__Study material__
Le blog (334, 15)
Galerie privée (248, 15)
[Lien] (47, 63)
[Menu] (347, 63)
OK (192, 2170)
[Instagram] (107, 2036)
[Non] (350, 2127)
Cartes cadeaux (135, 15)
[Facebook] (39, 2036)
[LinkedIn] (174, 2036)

==

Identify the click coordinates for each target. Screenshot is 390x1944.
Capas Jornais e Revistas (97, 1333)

__Work instruction__
Among the entries above, the lines between the ones containing "Le blog (334, 15)" and "[LinkedIn] (174, 2036)", inclusive, are to be transcribed exactly. No other line is to be given.

__Solved problem__
Le blog (334, 15)
Galerie privée (248, 15)
[Lien] (47, 63)
[Menu] (347, 63)
OK (192, 2170)
[Instagram] (107, 2036)
[Non] (350, 2127)
Cartes cadeaux (135, 15)
[Facebook] (39, 2036)
[LinkedIn] (174, 2036)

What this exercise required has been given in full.